In commenting on the widespread concern about psychopaths, many writers pointed to the influence of Kinsey’s study of male sexuality, pub­lished in 1948, which revealed the extensive practice of nonprocreative sex­ual acts, inside and outside marriage. An editor of the American Journal of Psychiatry even argued that Kinsey’s evidence of a “gap between cultural mores and private behavior” might have set off a “reaction formation against anxiety and guilt” that had led, in turn, to the scapegoating of extreme sex­ual offenders. Liberal critics of the psychopath laws also referred to Kinsey’s study, citing his results to argue that sexual variations were now so common among “normal” couples that they should be excluded from the psychopath laws. For example, Bowman and Engle attempted to differentiate between the dangerous acts of the psychopath and the newly acceptable practices of masturbation, premarital petting, and “unnatural acts” (that is, oral and anal sex) performed in private between consenting adults. Thus, they as­sured the public that “serious” perversions did require psychiatric treatment but that healthy sexuality might include nonprocreative heterosexual acts. In this way, the discourse on the psychopath helped redefine the boundaries of normal sexuality and may well have contributed to the sexual liberalism of the i96os.46 from the 1930s through the 1950s, the sexual psychopath provided the focus for public discussions of sexual normality and abnormality, while the state played an increasingly important role in defining sexual deviance and prescribing psychiatric treatment. The debates on the psychopath statutes did more than expand the legal authority of psychiatry. The critics of the laws ultimately helped to legitimize nonprocreative heterosexual acts; the media and national commissions helped educate the public about both “nat­ural” and “perverse” sexual behaviors. At the same time, the psychopath literature tended to stigmatize female and child victims of sexual assault and to draw a firm sexual boundary proscribing all homosexual activity and linking it with extreme violence, especially against youths.

* _PROBLEM_
According to the excerpt on sexual psychopath laws, in what year was Kinsey's study of male sexuality published? The listing that follows plays no part in what you are asked to do.

* _AVAILABLE DATA_

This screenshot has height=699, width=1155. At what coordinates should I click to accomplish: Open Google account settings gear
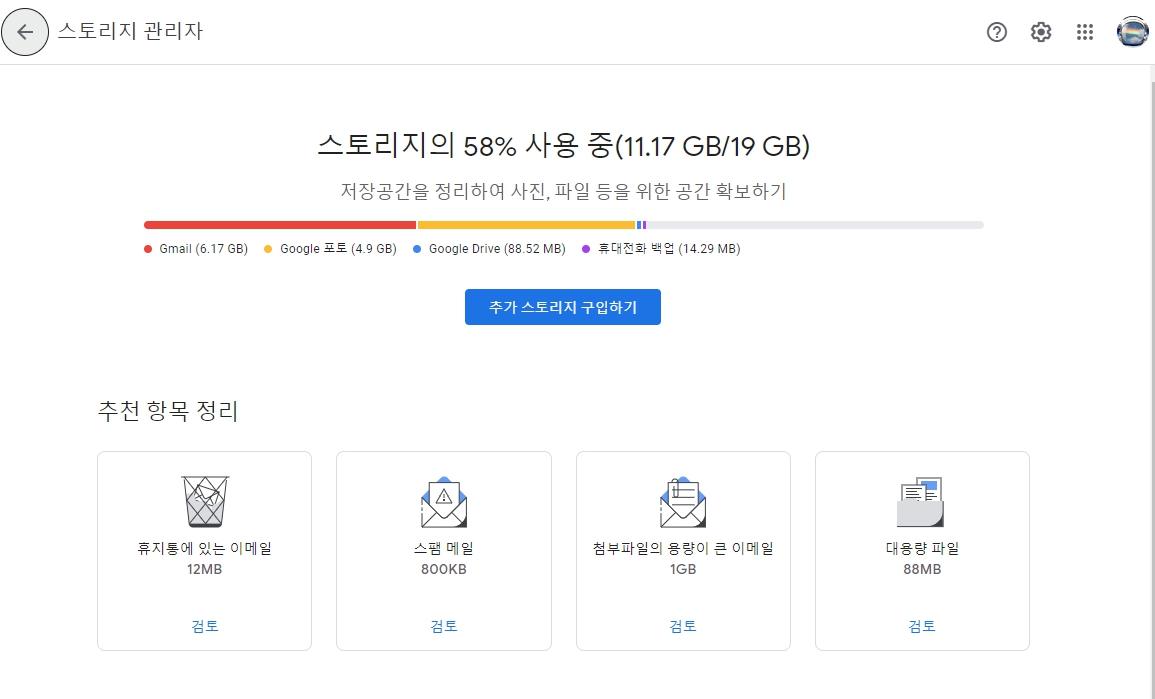pos(1040,32)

* _WRITTEN ANSWER_
1948